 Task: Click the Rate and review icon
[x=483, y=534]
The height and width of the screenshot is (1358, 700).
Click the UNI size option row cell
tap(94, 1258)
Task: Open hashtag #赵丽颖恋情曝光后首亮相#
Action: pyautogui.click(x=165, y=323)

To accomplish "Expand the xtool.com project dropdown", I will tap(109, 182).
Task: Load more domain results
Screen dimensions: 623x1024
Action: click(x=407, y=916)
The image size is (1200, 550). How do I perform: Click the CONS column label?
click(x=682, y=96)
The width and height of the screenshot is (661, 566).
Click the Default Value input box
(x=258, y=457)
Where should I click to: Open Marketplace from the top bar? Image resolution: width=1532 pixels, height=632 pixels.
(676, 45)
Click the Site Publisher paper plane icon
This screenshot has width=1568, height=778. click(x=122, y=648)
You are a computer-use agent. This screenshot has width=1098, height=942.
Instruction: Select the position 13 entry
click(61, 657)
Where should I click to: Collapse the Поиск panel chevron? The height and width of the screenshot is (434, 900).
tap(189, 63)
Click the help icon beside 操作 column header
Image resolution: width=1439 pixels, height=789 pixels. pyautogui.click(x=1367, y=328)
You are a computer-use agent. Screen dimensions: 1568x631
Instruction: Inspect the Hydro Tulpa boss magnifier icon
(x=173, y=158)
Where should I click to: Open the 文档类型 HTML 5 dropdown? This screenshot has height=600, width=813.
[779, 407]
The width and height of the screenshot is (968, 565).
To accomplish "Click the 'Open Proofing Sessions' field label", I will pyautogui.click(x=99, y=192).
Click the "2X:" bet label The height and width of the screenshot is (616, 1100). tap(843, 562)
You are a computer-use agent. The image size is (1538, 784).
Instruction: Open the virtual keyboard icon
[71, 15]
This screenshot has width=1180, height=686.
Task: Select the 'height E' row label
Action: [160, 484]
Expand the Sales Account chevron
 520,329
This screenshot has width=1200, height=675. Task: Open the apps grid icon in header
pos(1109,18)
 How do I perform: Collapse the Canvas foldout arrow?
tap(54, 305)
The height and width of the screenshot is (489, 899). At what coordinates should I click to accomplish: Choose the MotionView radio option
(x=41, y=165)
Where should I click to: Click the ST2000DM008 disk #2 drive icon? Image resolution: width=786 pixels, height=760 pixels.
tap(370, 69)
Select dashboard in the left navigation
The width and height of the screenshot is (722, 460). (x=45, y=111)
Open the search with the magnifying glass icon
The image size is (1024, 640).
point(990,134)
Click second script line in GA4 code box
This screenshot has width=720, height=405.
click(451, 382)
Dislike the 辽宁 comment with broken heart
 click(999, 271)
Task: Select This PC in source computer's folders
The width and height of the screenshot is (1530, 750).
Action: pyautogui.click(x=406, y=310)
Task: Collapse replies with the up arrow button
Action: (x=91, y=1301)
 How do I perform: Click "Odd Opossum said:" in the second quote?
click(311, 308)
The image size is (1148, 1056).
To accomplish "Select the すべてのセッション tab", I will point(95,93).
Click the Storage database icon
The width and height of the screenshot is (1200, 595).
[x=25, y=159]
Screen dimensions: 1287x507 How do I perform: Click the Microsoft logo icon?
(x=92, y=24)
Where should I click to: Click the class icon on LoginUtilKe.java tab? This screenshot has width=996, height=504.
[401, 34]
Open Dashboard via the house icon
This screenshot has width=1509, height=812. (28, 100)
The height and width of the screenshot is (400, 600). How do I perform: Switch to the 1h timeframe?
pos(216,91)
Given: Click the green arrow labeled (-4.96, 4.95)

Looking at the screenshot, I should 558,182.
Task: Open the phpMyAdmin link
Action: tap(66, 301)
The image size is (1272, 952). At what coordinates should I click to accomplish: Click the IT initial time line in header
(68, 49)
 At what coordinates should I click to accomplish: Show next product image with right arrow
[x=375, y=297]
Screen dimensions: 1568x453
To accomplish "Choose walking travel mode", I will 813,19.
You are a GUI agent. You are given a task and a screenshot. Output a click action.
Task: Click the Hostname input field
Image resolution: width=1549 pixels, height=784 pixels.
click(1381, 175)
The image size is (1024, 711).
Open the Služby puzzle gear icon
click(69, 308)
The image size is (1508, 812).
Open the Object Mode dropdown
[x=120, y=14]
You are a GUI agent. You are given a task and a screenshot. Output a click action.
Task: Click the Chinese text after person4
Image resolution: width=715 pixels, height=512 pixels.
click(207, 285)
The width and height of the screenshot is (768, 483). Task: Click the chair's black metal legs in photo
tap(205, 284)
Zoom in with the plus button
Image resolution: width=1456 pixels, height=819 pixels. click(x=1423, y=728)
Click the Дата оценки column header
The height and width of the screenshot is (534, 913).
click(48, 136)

▬▬▬▬▬▬▬▬▬▬

▸ **EXERCISE**:
Word for word, set down the lines from the beginning of the records through the line that holds "Task: Load more domain results". Leave out the rest.

▸ **ANSWER FOR THE TASK**:
 Task: Click the Rate and review icon
[x=483, y=534]
The height and width of the screenshot is (1358, 700).
Click the UNI size option row cell
tap(94, 1258)
Task: Open hashtag #赵丽颖恋情曝光后首亮相#
Action: pyautogui.click(x=165, y=323)

To accomplish "Expand the xtool.com project dropdown", I will tap(109, 182).
Task: Load more domain results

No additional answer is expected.